**** Source extract

Patents by Inventor Zhengyou Zhang

Zhengyou Zhang has filed for patents to protect the following inventions. This listing includes patent applications that are pending as well as patents that have already been granted by the United States Patent and Trademark Office (USPTO).

Speaker authentication using adapted background models

Patent number: 7539616

Abstract: Speaker authentication is performed by determining a similarity score for a test utterance and a stored training utterance. Computing the similarity score involves determining the sum of a group of functions, where each function includes the product of a posterior probability of a mixture component and a difference between an adapted mean and a background mean. The adapted mean is formed based on the background mean and the test utterance. The speech content provided by the speaker for authentication can be text-independent (i.e., any content they want to say) or text-dependent (i.e., a particular phrase used for training).

Type: Grant

Filed: February 20, 2006

Date of Patent: May 26, 2009

Assignee: Microsoft Corporation

Inventors: Zhengyou Zhang, Ming Liu
System and process for automatic color and exposure correction in an image

Patent number: 7532359

Abstract: A system and process for improving the appearance of improperly colored and/or improperly exposed images is presented. This involves the use of two novel techniques—namely an automatic color correction technique and an automatic exposure correction technique. The automatic color correction technique takes information from within an image to determine true color characteristics, and improves the color in improperly colored pixels. The automatic exposure correction technique measures the average intensity of all of the pixels and adjusts the entire image pixel by pixel to compensate for over or under exposure. These techniques are stand alone in that each can be applied to an image exclusive of the other, or they can both be applied in any order desired.

Type: Grant

Filed: March 9, 2004

Date of Patent: May 12, 2009

Assignee: Microsoft Corporation

Inventors: Po Yuan, Zhengyou Zhang
Audio-visual control system

Patent number: 7518631

Abstract: A visual control system controls a controlled component. In one embodiment, the visual control system controls the controlled component based on a visual location of a user. In another embodiment, input from a visual perception device is used to provide focus control for an audio input device. In additional embodiments, the visual control system stops, starts or suppresses speech recognition or other audio functions when the direction of the sound detected by the audio input device is not coming from the user's visual location.

********

■ **Problems and tasks**:
1: List every patent number given in the patent listing.
2: Copy the stretch of the patent listing from "Zhengyou Zhang has" through "Trademark Office (USPTO).".

**** Records shown

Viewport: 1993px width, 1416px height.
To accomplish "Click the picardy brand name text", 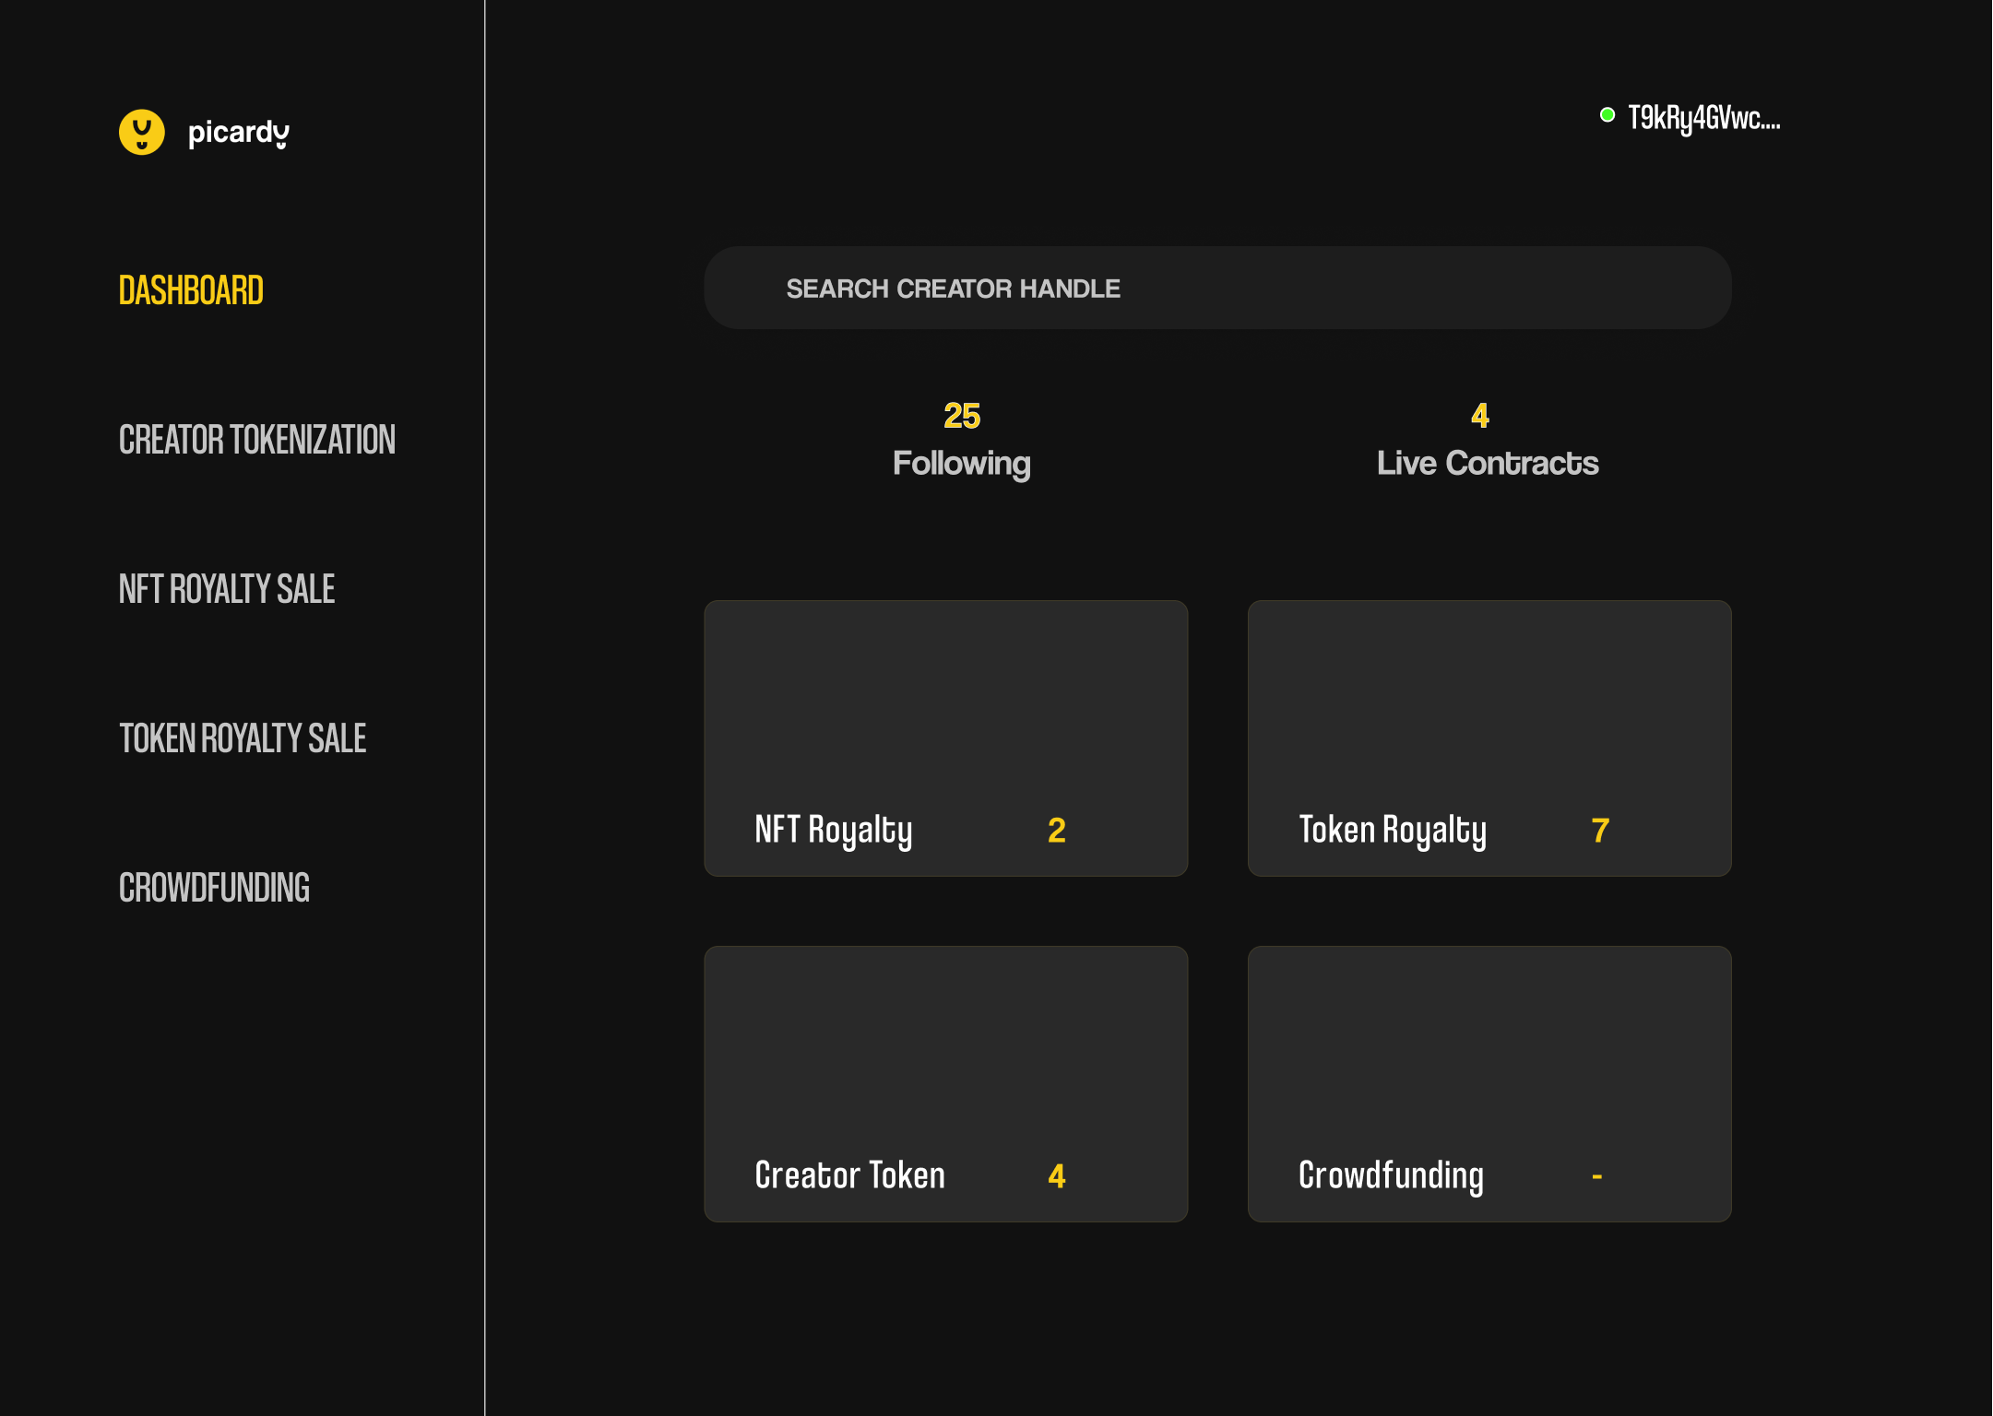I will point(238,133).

********
**** Records shown

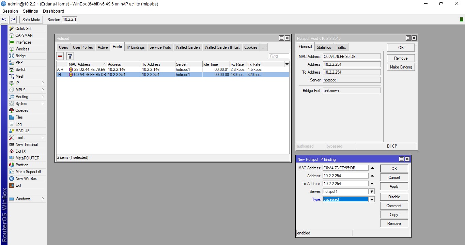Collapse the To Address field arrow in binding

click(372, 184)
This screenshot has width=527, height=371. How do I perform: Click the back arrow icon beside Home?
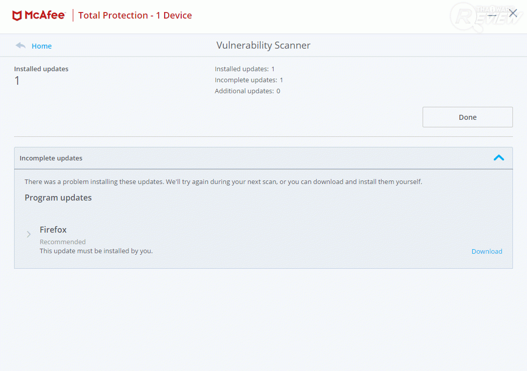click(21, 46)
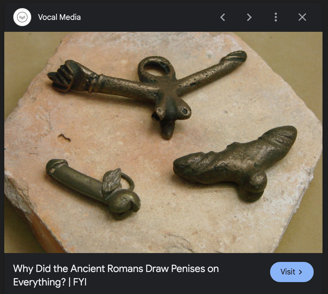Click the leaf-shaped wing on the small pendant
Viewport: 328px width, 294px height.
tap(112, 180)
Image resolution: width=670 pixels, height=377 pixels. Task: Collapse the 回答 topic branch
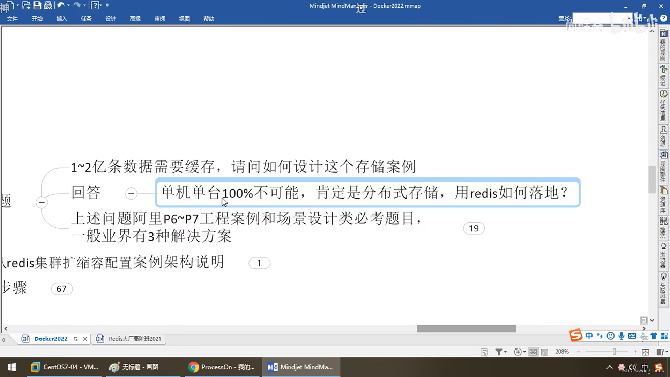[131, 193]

********

■ **Written answers**:
1: 7539616, 7532359, 7518631

2:
Zhengyou Zhang has filed for patents to protect the following inventions. This listing includes patent applications that are pending as well as patents that have already been granted by the United States Patent and Trademark Office (USPTO).